— Aim of the exercise —
Put the records into a JSON list of strings, one string per line, starting at the line that contains "Identify the location" and ending at the end of the records. Skip blank lines and leave the pictures out.

─── Information given ───

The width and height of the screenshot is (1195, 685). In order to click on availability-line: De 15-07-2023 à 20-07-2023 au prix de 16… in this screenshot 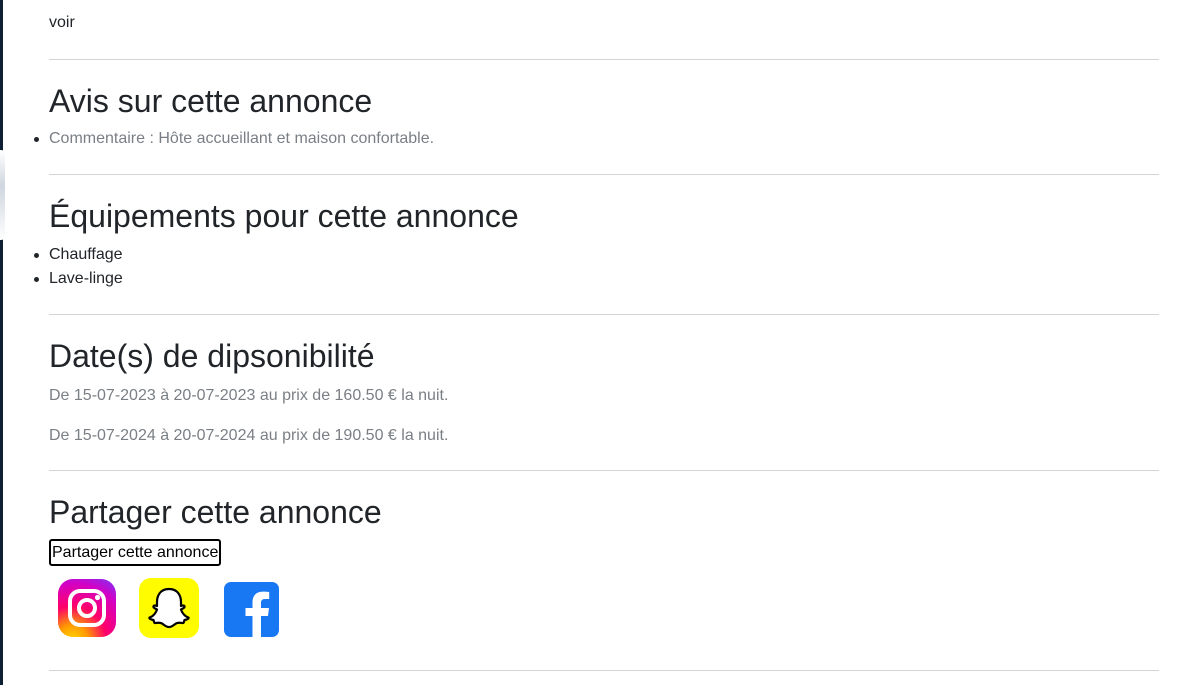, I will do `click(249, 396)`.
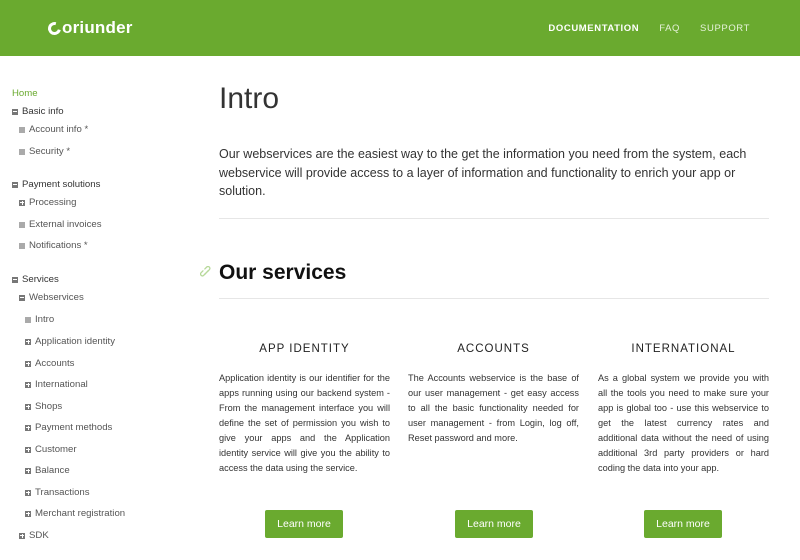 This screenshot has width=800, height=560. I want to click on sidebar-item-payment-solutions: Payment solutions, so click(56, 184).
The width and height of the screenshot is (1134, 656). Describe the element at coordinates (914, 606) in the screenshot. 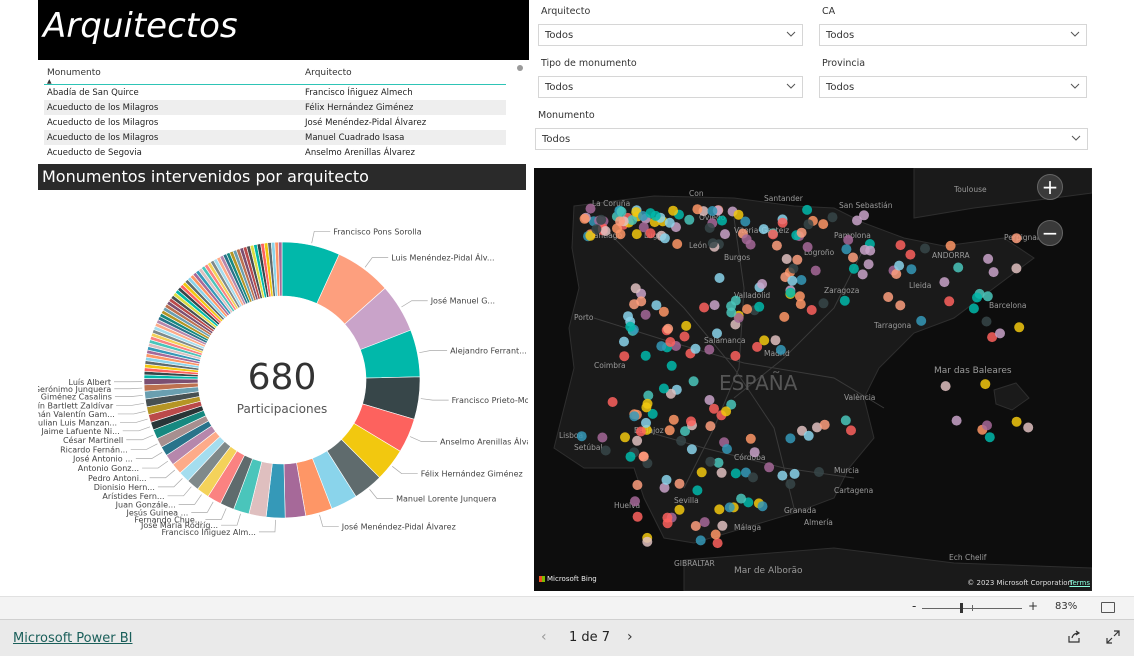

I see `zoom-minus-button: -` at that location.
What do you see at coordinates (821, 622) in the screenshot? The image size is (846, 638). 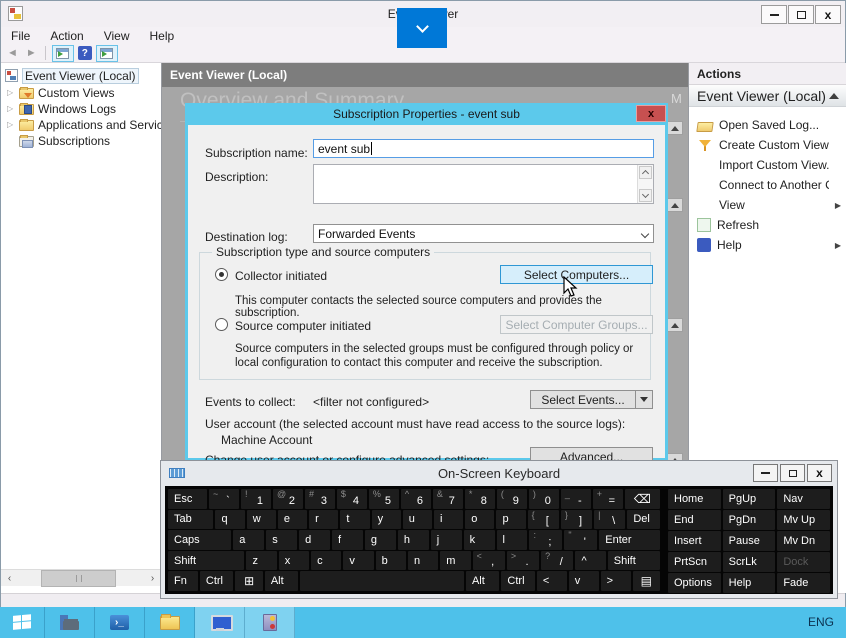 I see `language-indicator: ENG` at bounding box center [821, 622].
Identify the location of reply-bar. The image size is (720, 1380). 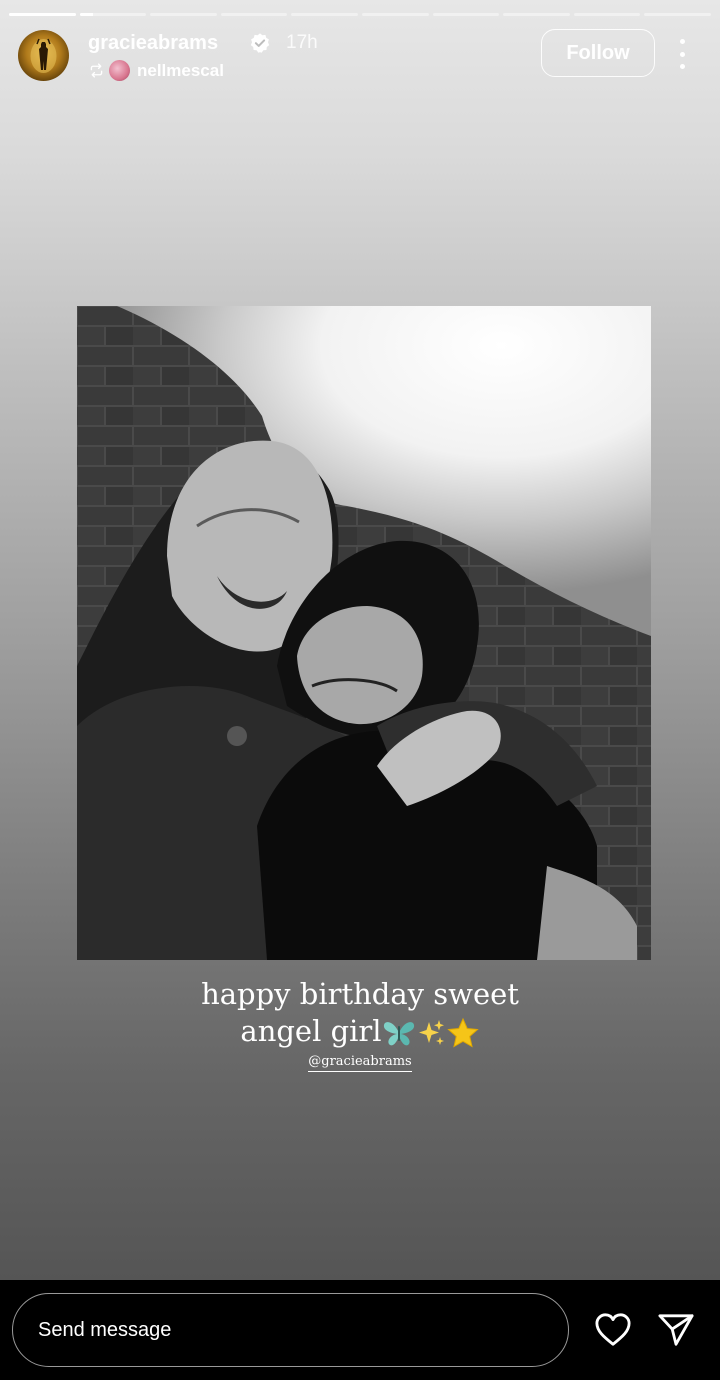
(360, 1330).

───

— The answer —
[
  "Identify the location of reply-bar. The image size is (720, 1380). ",
  "(360, 1330)."
]